▶ EXERCISE REQUIREMENTS
Make an exact copy of the lines from the one holding "Expand the Basemaps panel" through the end of the entries below, both ends kept, and of nothing else. Exclude pictures.
[DATASET CONTENT]
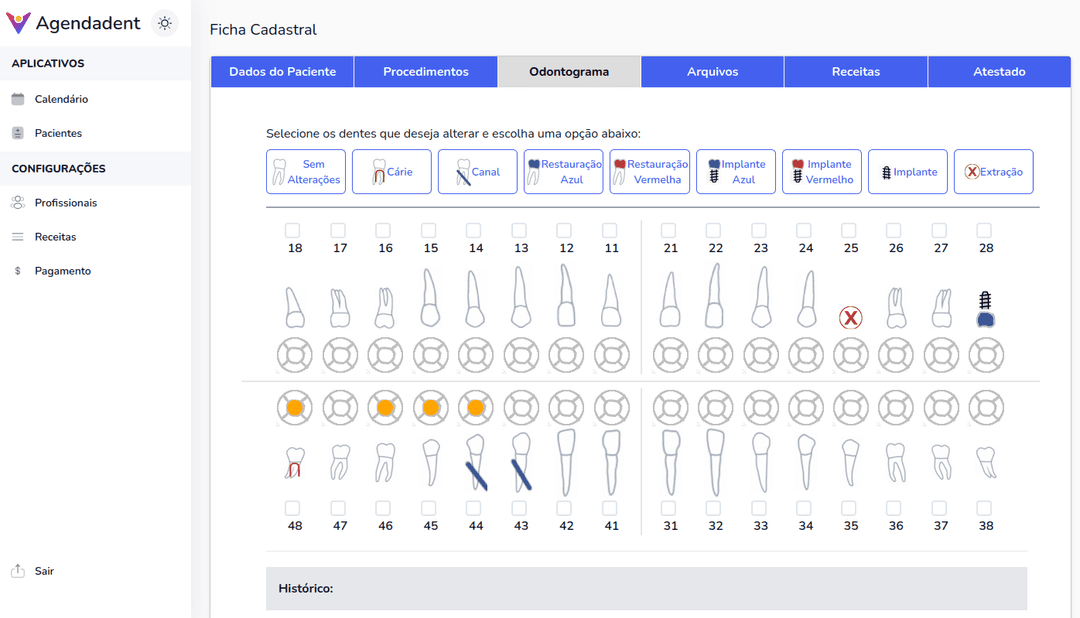Image resolution: width=1080 pixels, height=618 pixels.
Task: Open the Atestado tab
Action: tap(999, 71)
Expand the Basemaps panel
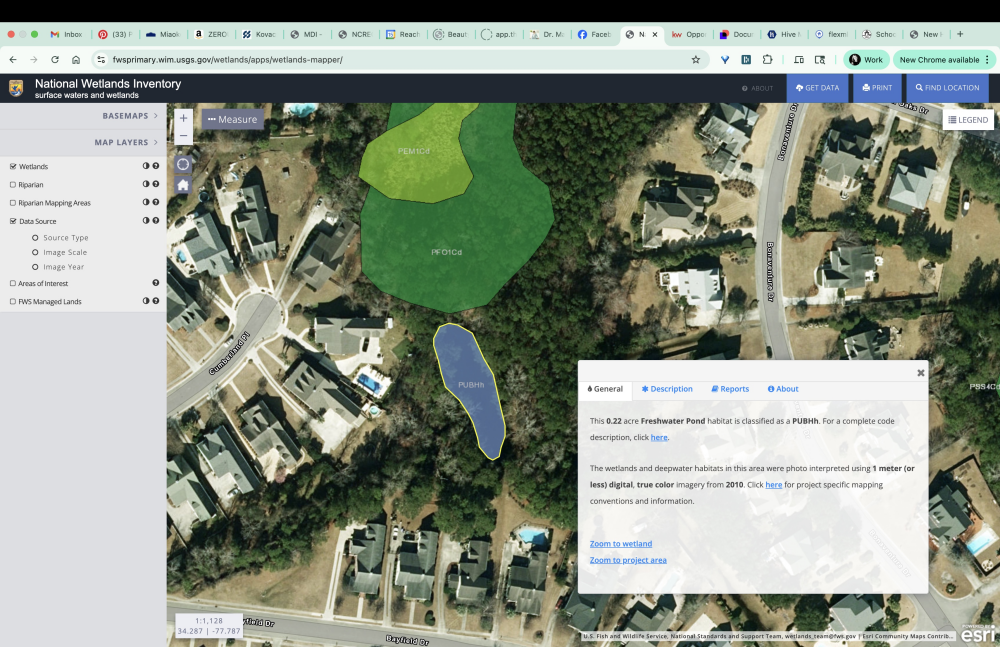This screenshot has width=1000, height=647. (130, 116)
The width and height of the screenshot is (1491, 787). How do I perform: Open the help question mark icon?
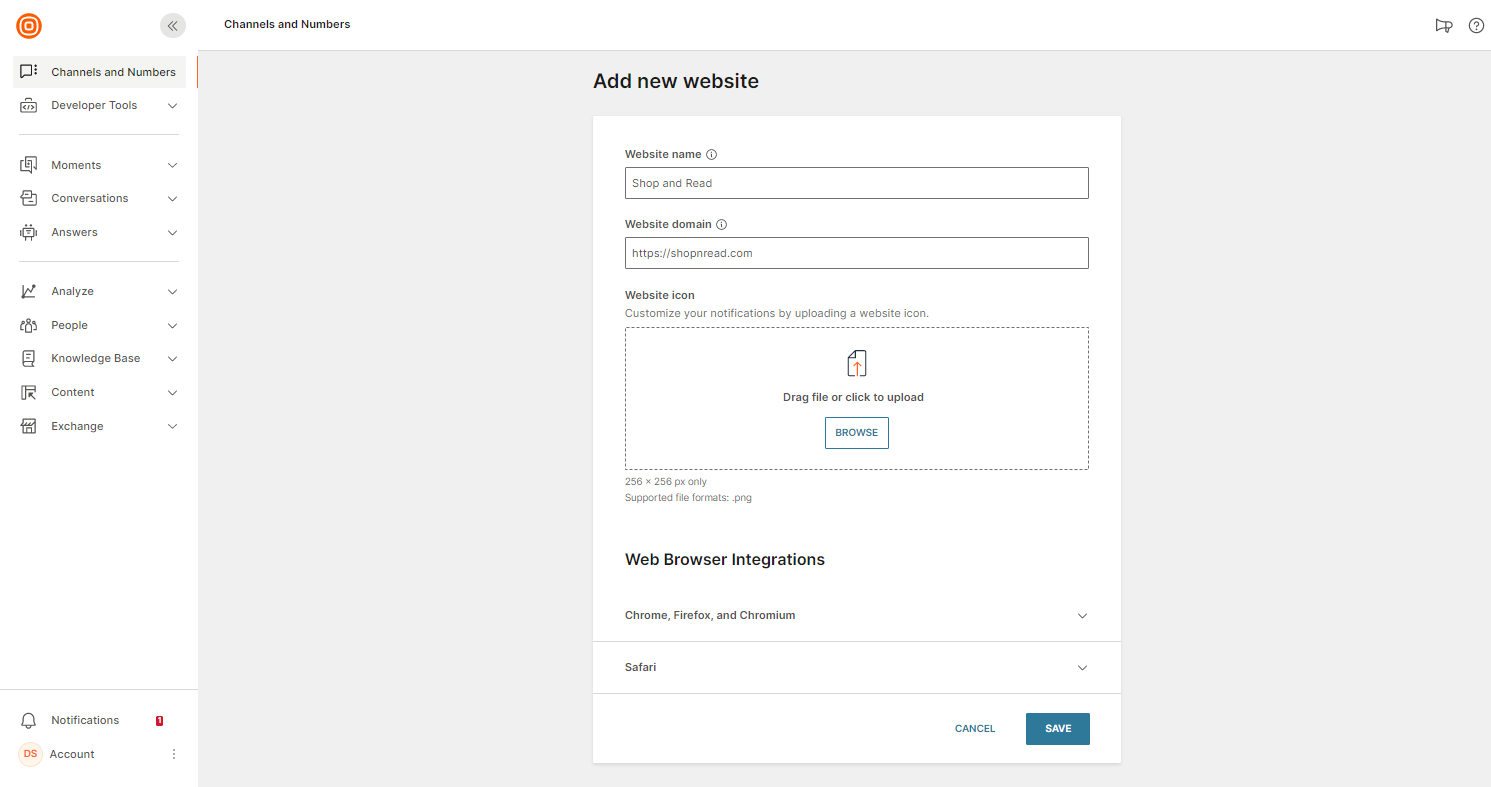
[/DATASET CONTENT]
▶ RESPONSE TO THE EXERCISE
Expand the Basemaps panel
This screenshot has width=1000, height=647. (130, 116)
The width and height of the screenshot is (1491, 787). How do I perform: Open the help question mark icon?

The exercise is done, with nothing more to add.